Tingginya Permintaan Produk Petrokimia Indonesia
Sebagai industri bahan baku untuk berbagai industri hilir, permintaan produk petrokimia di Indonesia terus mengalami kenaikan. Menurut Hendri Saparini, Pertumbuhan konsumsi rumah tangga nasional yang cukup tinggi dan stabil, yaitu sekitar 5% dan juga pertumbuhan manufaktur yang sekitar 3-4%, maka trennya akan semakin meningkat di masa mendatang. Oleh karena itu, pasar industri petrokimia hulu di Indonesia sangatlah besar. Industri hulu ini yang akan memasok bahan baku ke industri turunannya, seperti industri plastik, pipa, elektronik, otomotif, kabel listrik, dan berbagai jenis kemasan.
Permintaan produk petrokimia bahkan diprediksi terus meningkat hingga 2024 mencapai 16,7 juta ton terutama pada produk olefin, polyolefin, derivatives, aromatic, dan butadine derivatives. Rata-rata permintaan produk petrokimia Indonesia meningkat 2% tiap tahunnya. Dengan adanya perbaikan rantai pasok industri petrokimia dalam negeri, maka rata-rata permintaan mampu tumbuh lebih dari 5 %.

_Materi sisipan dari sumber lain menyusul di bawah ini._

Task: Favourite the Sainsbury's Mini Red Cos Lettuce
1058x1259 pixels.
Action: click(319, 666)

91% produk petrokimia di Indonesia adalah produk turunan dari Naptha. Dibandingkan dengan China, Eropa, dan Amerika Serikat, persentase produk berbasis naphta cracker di Indonesia jauh lebih besar. Sebaliknya, produk petrokimia Amerika Serikat justru lebih banyak berasal dari selain naphta. Oleh karena itu kebutuhan akan minyak mentah dan kemudian naphta itu sendiri akan sangat tinggi di Indonesia.

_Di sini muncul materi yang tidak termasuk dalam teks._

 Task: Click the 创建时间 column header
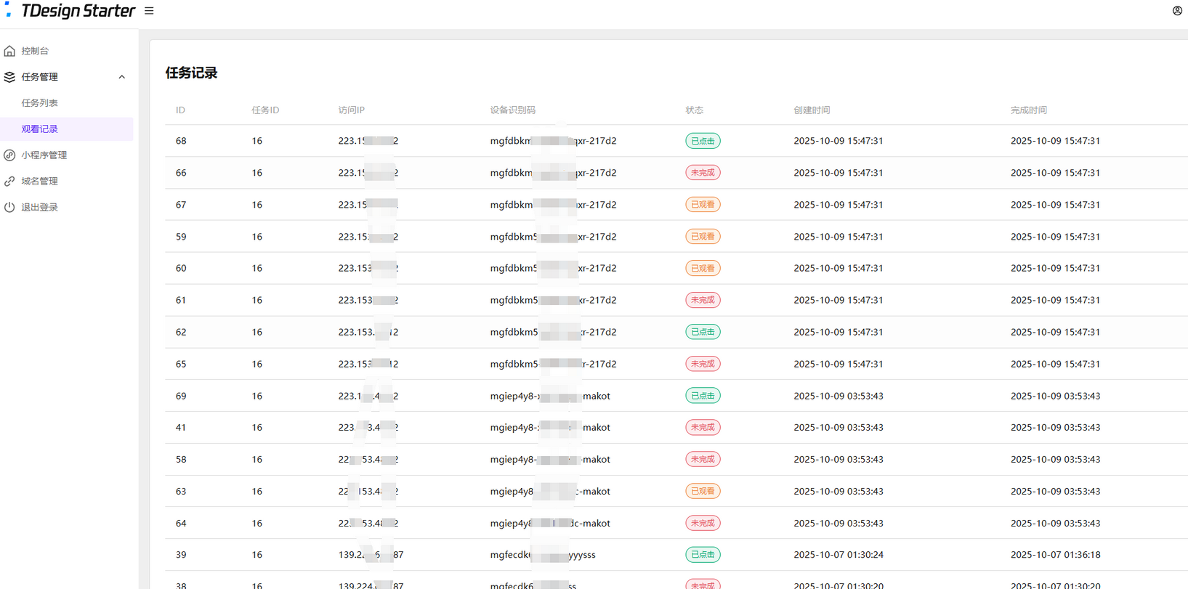click(812, 110)
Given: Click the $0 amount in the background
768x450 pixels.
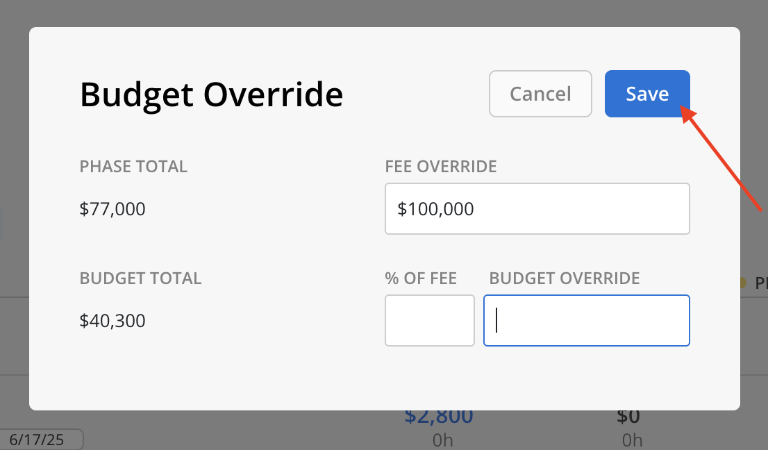Looking at the screenshot, I should click(x=628, y=417).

Lebih ke hilir lagi, permintaan sebagian besar produk petrokimia di Indonesia memiliki nilai CAGR (compounded annual growth rate) yang lebih tinggi dibandingkan rata-rata dunia dan ASEAN. Butadiene diprediksi menjadi produk yang akan tumbuh paling pesat hingga 17,7% pada tahun 2023, sedangkan rata-rata permintaan dunia diprediksi hanya tumbuh 2,4%. Sebaliknya, peningkatan permintaan paling rendah adalah produk Propylene yang diprediksi hanya meningkat menjadi 1,7%.